Aujourd’hui prises à la gorge, les entreprises suggèrent une réduction de ces jours de carence et pointent du doigt les nombreuses dérives : “Cela pèse sur les comptes de l’entreprise. Donc aujourd’hui, ce qu’on demande, c’est qu’on passe à 2 jours afin d’alléger les charges des entreprises. (…) Il y a une dérive. La dérive est pratiquée par les salariés mais aussi par le corps médical qui profite très largement de ces subsides, il faut être clair” indique Christophe Plée, président de la CPME.

Mais la caisse de prévoyance sociale n’est pas tout à fait du même avis. Au contraire, elle évoque même une prolongation à 5 jours de carence. Une piste que la CPS juge forcément plus intéressante, mais qui devra s’accompagner d’une meilleure maitrise des dépenses et d’une certaine exemplarité. “Cela peut être un levier, notamment dans un cadre de responsabilisation des employeurs et des salariés. (…) L’exemplarité et la crédibilité doivent s’imposer à tous et notamment aux décideurs politiques, mais à tous les décideurs en général. Comme je l’ai déjà dit, la CPS aussi s’inscrira dans une démarche d’exemplarité, de rigueur. Et c’est important si on veut restaurer la confiance” explique Vincent Fabre, directeur de la CPS.

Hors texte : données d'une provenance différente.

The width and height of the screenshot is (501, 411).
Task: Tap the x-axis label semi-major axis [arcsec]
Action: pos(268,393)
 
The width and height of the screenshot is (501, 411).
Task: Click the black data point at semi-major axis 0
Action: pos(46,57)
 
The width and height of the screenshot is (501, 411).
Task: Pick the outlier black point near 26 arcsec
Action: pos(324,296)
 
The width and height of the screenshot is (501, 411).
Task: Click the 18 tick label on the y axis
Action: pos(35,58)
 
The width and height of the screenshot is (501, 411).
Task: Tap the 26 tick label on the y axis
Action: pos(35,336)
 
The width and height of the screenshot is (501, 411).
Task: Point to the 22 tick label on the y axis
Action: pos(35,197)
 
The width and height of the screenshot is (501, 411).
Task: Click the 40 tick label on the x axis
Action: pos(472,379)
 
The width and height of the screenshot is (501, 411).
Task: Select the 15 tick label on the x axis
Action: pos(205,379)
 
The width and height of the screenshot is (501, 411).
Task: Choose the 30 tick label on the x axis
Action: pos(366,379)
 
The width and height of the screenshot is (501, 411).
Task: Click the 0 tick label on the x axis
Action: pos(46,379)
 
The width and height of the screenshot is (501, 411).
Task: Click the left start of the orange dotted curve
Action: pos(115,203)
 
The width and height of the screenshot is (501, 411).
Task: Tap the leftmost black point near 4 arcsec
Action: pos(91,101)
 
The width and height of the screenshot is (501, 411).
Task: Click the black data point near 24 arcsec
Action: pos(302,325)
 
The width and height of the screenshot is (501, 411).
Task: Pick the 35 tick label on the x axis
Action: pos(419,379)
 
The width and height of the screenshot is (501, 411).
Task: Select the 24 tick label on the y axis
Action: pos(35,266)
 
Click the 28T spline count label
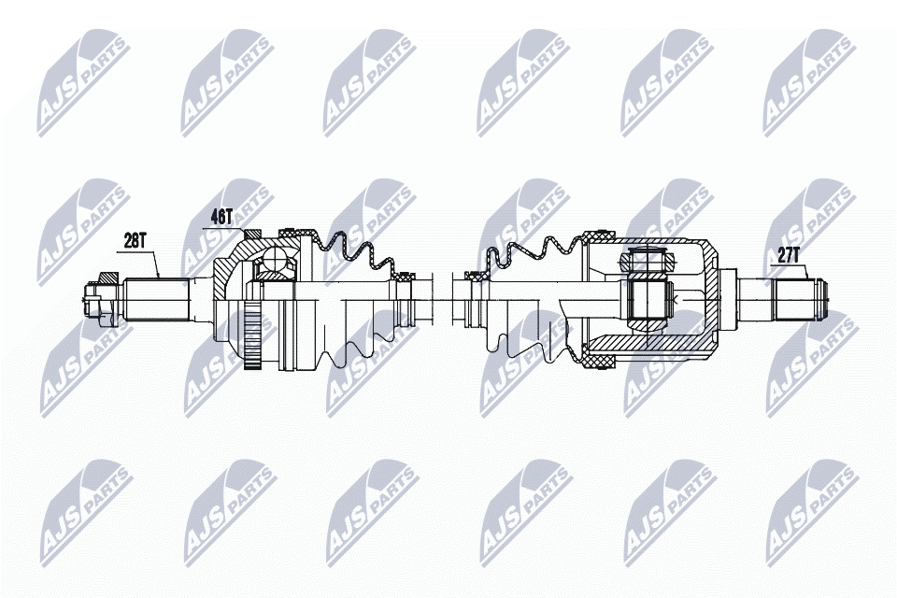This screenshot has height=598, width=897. point(135,240)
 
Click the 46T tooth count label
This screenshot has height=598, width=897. point(221,216)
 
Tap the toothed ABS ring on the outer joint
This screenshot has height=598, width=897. point(249,335)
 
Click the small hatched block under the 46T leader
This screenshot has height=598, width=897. point(249,234)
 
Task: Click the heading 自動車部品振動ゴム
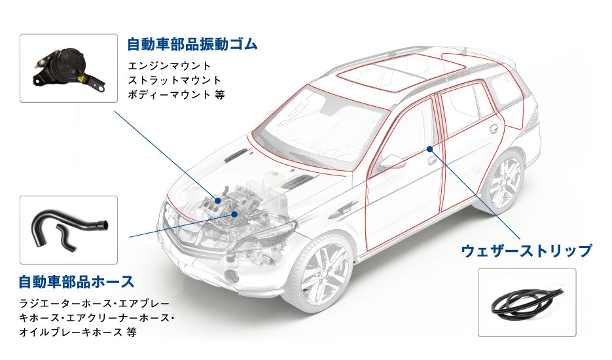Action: click(x=192, y=45)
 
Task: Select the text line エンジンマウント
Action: click(x=170, y=66)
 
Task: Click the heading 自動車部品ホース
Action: click(x=77, y=282)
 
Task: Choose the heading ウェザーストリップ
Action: click(x=526, y=251)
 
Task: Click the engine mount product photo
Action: click(x=69, y=69)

Si les avis divergent, les partenaires sociaux s’accordent sur l’importance de changer les mentalités face à l’assurance maladie. À commencer par faire comprendre à la population que les arrêts de complaisance font peser un poids supplémentaire sur la société polynésienne.

Ainsi, le président du Conseil d’Administration de la CPS, Jean François Benhamza, souhaite rapidement entrer dans une phase de prévention avant de prendre des mesures restrictives : “La première chose à faire, c’est le rappel à la règle. On va essayer de rappeler aux gens ce qu’ils doivent faire, leurs obligations, leurs devoirs… et surtout, faire en sorte qu’on arrive à diminuer ce nombre de dérives. Si dans six mois, il y a toujours rien qui va bouger, à ce moment-là, on a les moyens de faire des contrôles. Et on les fera. Et ça sera avec les pénalités, les retards etc.”.

Si la CPS a vu le volume de bénéficiaires augmenter de 74% en l’espace de dix ans, le montant de ses remboursements a explosé de près de 300%.

Yvonnick Raffin, invité du journal, sur la réforme de la PSG :

TNTV : Pourquoi une réforme de la PSG ?
Yvonnick Raffin, ministre de l’Économie et des Finances : “Parce que si nous ne réformons pas la protection sociale généralisée, les allocations familiales -pour faire simple, les dépenses de maladie, les dépenses de retraites… en fait toutes les prestations de la PSG vont être mises à mal et leur paiement sera compliqué dans les deux ans à venir.”